Nothing but a number belongs in the answer: how many lines of the records below contain the string "computer".

******************************

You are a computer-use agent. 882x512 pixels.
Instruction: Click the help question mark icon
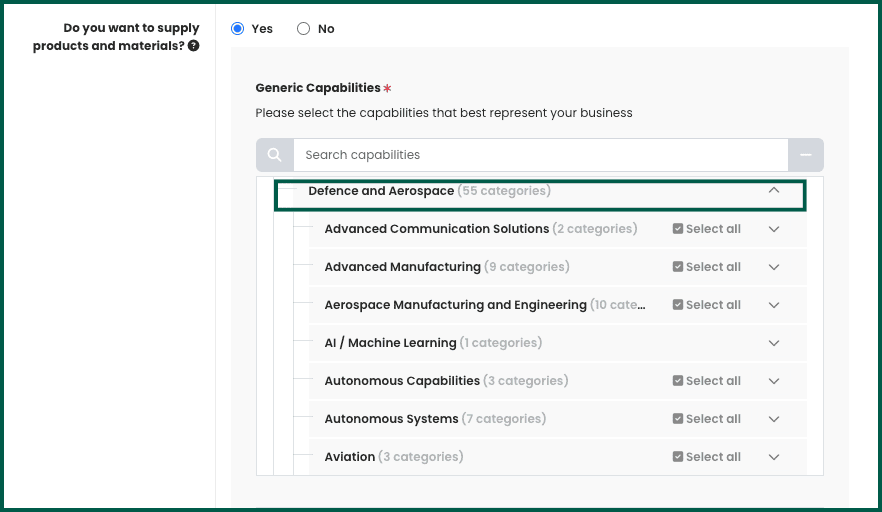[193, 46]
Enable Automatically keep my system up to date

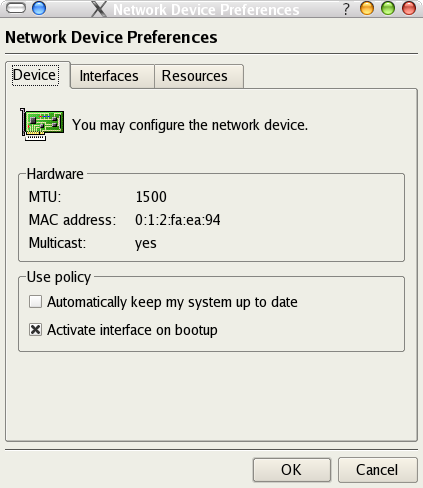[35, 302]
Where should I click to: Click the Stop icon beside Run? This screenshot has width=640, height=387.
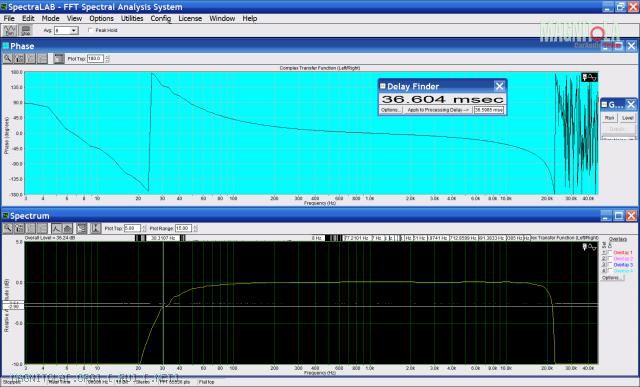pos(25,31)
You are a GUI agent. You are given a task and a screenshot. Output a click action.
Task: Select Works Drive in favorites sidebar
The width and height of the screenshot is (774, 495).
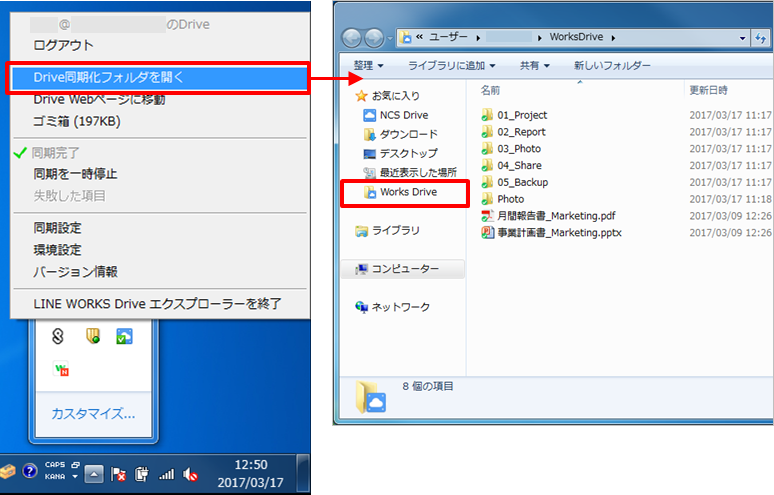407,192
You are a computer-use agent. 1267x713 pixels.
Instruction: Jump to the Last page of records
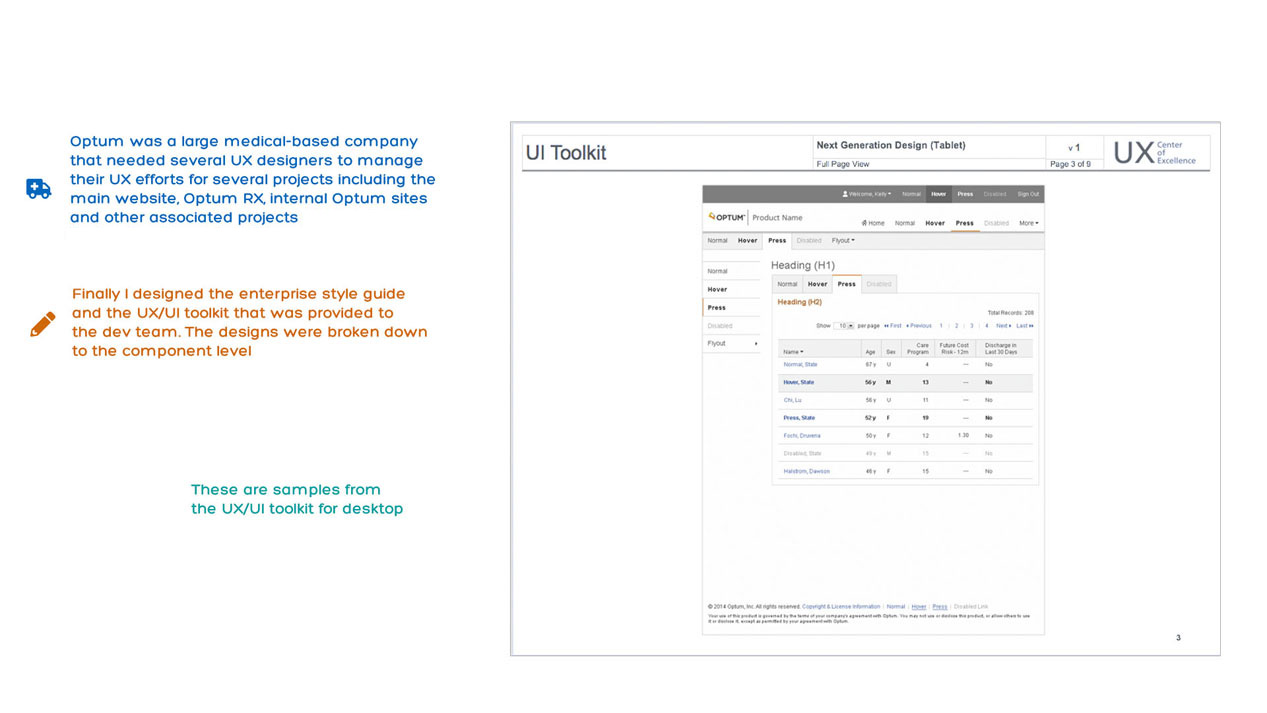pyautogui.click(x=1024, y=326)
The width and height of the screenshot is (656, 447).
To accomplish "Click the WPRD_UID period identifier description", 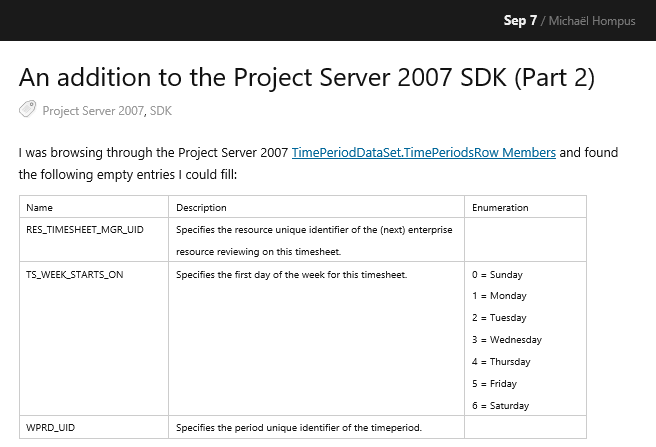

******************************

» Response below
2